Even if Eugene Goostman passed the Turing Test—convincing human beings with limited information that the bot is human—it still doesn't prove machines can think.

So what does it prove? In his paper, Turing concluded that the question "'Can machines think?...should be replaced by 'Are there imaginable digital computers which would do well in the imitation game?'" In other words, this measure of machine intellect is relative to its influence on the humans with which it interacts. A broader restatement of the question might be: How seriously should we take this robot?

According to Goldfeder, Goostman's ability to fool human beings indicates that it may be time to begin considering machines—chat-bots, robots, etc. —as entities endowed with personhood. "My main argument," he says, "is that people conflate personhood with humanity. They're different."
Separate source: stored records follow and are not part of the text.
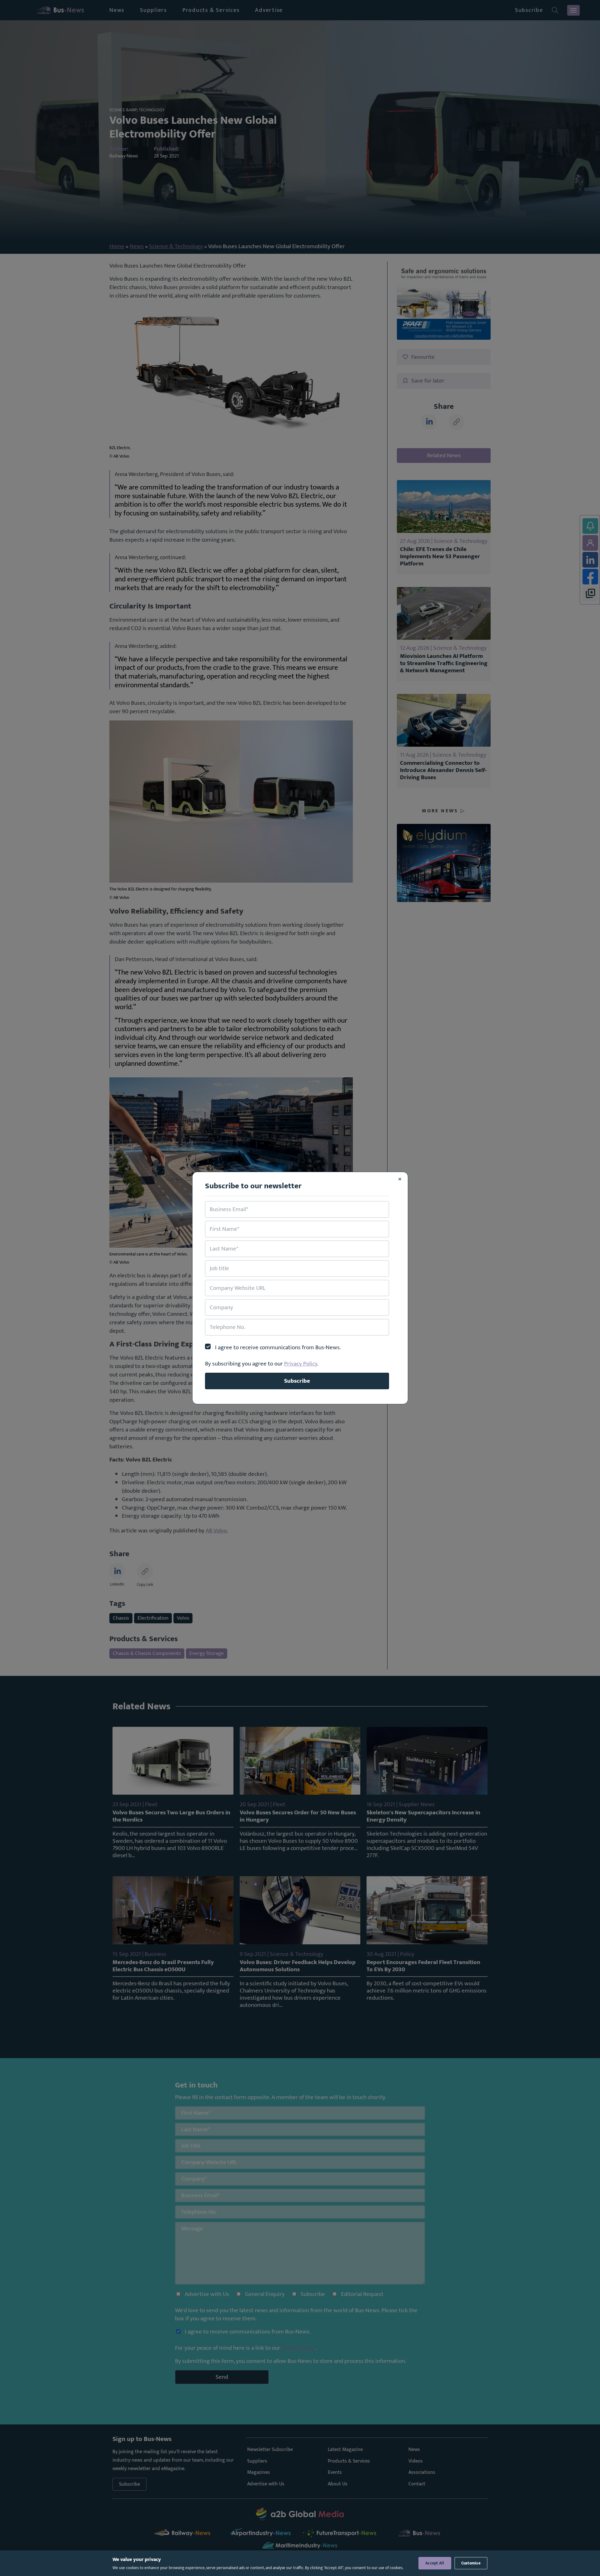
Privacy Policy (300, 1364)
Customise (471, 2563)
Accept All (434, 2563)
Goldfeder doesn't claim that a computer should be endowed with the moral rights of a human being, but he does believe that we need to take our interactions with them more seriously, especially in a legal sense. Pointing to increasingly autonomous drones, sophisticated chat-bots, robotic prison guards and self-driving cars, Goldfeder suggests that machines are occupying a new role in our lives.

Aware that everyone might not subscribe to his suggestion that robots should have the legal status of a person, Goldfeder offers some irrefutable red-white-and-blue logic: As machines increase in complexity, evolving through interactions with humans (as in the case of a chat-bot), "you're gonna want to have somebody to sue."